→ Task instructions:
All that should be output is the block of lines below from the line with "Instruction: Click the words" to the line with "Task: Toggle the select-all header checkbox", both included, exactly as written.

→ Data listing:
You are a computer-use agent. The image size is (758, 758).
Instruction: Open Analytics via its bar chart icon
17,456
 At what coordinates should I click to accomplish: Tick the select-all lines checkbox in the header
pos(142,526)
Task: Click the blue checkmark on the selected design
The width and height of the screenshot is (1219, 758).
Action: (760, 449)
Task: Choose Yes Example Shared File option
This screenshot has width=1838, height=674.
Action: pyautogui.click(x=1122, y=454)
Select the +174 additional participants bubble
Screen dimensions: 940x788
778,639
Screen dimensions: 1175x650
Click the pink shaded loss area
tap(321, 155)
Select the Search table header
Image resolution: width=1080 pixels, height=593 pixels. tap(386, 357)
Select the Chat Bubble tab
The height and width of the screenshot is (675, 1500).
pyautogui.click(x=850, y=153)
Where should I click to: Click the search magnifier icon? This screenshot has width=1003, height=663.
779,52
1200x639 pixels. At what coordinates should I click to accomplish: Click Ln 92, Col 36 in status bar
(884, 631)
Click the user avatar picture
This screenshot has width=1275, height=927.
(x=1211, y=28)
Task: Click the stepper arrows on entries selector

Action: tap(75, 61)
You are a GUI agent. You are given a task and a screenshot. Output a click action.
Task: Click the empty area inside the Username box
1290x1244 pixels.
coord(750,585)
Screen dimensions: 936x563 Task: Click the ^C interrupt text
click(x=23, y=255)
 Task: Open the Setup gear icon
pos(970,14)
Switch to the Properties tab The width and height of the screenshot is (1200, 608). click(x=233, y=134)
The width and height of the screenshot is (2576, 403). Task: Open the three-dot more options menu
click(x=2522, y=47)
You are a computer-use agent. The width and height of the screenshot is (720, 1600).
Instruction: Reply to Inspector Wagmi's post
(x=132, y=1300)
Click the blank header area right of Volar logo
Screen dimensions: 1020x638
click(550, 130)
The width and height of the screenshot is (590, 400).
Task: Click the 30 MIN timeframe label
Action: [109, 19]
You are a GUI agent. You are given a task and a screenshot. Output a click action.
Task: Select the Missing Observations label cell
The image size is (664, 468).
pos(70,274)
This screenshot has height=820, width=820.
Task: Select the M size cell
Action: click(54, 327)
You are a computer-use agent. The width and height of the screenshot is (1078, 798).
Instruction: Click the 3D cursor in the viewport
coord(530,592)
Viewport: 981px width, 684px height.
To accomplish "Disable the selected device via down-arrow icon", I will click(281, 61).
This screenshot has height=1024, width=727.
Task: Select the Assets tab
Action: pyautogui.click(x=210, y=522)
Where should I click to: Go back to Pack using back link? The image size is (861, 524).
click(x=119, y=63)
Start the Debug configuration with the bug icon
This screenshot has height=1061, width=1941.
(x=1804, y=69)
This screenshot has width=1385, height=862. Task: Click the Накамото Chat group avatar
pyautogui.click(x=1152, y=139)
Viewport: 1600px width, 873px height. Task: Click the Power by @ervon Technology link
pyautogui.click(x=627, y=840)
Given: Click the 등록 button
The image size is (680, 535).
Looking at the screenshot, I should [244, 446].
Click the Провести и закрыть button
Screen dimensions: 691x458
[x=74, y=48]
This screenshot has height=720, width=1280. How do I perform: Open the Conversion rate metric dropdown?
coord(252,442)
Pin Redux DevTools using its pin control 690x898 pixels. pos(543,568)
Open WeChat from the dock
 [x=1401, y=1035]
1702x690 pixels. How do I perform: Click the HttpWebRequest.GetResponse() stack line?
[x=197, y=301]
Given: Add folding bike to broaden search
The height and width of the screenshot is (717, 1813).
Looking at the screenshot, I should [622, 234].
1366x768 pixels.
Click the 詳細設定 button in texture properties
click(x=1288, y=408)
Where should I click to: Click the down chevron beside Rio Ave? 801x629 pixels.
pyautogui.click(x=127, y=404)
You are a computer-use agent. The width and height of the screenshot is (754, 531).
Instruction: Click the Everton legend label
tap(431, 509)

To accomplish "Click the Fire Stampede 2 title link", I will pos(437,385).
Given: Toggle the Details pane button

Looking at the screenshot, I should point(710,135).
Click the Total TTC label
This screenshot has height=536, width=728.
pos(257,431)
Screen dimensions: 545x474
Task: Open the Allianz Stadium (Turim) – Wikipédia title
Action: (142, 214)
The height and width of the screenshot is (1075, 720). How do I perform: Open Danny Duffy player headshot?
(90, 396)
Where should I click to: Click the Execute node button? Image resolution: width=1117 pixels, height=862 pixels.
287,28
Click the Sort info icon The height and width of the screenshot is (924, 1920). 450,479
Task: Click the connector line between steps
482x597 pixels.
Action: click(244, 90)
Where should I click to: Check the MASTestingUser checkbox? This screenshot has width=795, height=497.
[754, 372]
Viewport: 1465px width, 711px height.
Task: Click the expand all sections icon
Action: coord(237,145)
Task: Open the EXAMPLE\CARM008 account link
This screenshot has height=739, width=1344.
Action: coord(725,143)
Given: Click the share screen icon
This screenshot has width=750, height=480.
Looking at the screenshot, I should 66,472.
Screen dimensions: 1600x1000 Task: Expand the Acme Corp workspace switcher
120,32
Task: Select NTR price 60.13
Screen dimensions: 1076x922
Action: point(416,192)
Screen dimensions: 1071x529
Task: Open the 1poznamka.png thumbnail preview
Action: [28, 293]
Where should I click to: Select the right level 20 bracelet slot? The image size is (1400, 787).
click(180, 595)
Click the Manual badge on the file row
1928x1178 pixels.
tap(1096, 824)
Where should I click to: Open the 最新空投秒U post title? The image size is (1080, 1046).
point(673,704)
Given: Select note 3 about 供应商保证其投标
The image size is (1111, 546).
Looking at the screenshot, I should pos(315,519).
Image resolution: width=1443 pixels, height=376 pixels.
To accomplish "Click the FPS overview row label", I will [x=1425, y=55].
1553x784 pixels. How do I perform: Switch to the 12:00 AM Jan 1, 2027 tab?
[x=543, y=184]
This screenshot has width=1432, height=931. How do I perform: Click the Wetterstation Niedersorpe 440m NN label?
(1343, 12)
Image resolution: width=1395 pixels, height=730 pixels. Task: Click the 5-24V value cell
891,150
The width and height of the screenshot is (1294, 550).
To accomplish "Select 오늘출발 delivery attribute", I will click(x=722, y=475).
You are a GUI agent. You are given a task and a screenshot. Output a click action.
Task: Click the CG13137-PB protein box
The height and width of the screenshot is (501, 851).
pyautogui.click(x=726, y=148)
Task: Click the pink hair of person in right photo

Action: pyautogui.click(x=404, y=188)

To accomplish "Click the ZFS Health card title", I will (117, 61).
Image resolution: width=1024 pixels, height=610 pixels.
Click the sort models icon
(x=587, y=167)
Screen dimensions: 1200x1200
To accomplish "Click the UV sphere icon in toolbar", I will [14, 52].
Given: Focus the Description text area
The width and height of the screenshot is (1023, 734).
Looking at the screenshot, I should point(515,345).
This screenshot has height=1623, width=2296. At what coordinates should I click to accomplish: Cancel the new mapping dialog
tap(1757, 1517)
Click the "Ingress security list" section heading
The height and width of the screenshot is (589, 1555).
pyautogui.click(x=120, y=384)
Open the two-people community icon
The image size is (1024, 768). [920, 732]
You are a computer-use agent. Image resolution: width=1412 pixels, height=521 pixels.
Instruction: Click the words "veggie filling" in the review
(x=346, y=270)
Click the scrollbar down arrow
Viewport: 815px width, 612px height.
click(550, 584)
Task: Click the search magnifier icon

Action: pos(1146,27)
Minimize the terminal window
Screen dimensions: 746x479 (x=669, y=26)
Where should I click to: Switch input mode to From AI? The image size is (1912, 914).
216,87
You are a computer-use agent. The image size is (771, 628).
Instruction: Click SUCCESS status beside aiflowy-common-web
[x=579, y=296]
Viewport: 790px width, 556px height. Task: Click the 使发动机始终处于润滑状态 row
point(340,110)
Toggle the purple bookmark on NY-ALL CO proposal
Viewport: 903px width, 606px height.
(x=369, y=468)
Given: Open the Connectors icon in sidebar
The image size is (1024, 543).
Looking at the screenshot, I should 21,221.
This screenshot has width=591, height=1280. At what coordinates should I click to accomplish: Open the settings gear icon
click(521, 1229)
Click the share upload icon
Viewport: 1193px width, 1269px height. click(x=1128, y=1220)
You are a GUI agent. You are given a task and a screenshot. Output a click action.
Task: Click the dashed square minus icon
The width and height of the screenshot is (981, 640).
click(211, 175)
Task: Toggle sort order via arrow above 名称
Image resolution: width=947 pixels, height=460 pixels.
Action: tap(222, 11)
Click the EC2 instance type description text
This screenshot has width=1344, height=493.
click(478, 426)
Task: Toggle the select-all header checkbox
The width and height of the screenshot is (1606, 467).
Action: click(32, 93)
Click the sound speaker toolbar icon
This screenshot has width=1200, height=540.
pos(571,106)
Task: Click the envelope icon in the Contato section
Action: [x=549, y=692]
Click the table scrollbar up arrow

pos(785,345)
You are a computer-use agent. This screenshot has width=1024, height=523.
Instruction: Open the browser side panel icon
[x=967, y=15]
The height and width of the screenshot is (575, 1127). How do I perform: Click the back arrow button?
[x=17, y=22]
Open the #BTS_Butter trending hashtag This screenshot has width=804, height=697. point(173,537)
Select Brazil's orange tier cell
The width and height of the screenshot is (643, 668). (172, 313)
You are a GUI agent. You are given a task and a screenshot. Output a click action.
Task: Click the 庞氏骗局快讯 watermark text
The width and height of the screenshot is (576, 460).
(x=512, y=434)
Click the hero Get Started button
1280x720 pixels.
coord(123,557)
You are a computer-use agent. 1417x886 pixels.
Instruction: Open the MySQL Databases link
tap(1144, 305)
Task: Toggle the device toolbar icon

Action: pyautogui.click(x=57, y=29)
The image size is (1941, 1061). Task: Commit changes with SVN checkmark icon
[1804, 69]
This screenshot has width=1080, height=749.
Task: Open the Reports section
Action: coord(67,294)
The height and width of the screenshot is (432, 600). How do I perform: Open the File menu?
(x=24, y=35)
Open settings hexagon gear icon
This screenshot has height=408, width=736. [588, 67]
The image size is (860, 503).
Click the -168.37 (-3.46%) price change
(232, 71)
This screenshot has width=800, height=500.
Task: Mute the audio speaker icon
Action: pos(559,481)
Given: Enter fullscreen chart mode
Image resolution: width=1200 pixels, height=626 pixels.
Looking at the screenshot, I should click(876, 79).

→ Answer area:
Instruction: Click the words "veggie filling" in the review
(x=346, y=270)
Click the scrollbar down arrow
Viewport: 815px width, 612px height.
click(550, 584)
Task: Click the search magnifier icon

Action: pos(1146,27)
Minimize the terminal window
Screen dimensions: 746x479 (x=669, y=26)
Where should I click to: Switch input mode to From AI? The image size is (1912, 914).
216,87
You are a computer-use agent. The image size is (771, 628).
Instruction: Click SUCCESS status beside aiflowy-common-web
[x=579, y=296]
Viewport: 790px width, 556px height. Task: Click the 使发动机始终处于润滑状态 row
point(340,110)
Toggle the purple bookmark on NY-ALL CO proposal
Viewport: 903px width, 606px height.
(x=369, y=468)
Given: Open the Connectors icon in sidebar
The image size is (1024, 543).
Looking at the screenshot, I should 21,221.
This screenshot has width=591, height=1280. At what coordinates should I click to accomplish: Open the settings gear icon
click(521, 1229)
Click the share upload icon
Viewport: 1193px width, 1269px height. click(x=1128, y=1220)
You are a GUI agent. You are given a task and a screenshot. Output a click action.
Task: Click the dashed square minus icon
The width and height of the screenshot is (981, 640).
click(211, 175)
Task: Toggle sort order via arrow above 名称
Image resolution: width=947 pixels, height=460 pixels.
Action: tap(222, 11)
Click the EC2 instance type description text
This screenshot has width=1344, height=493.
click(478, 426)
Task: Toggle the select-all header checkbox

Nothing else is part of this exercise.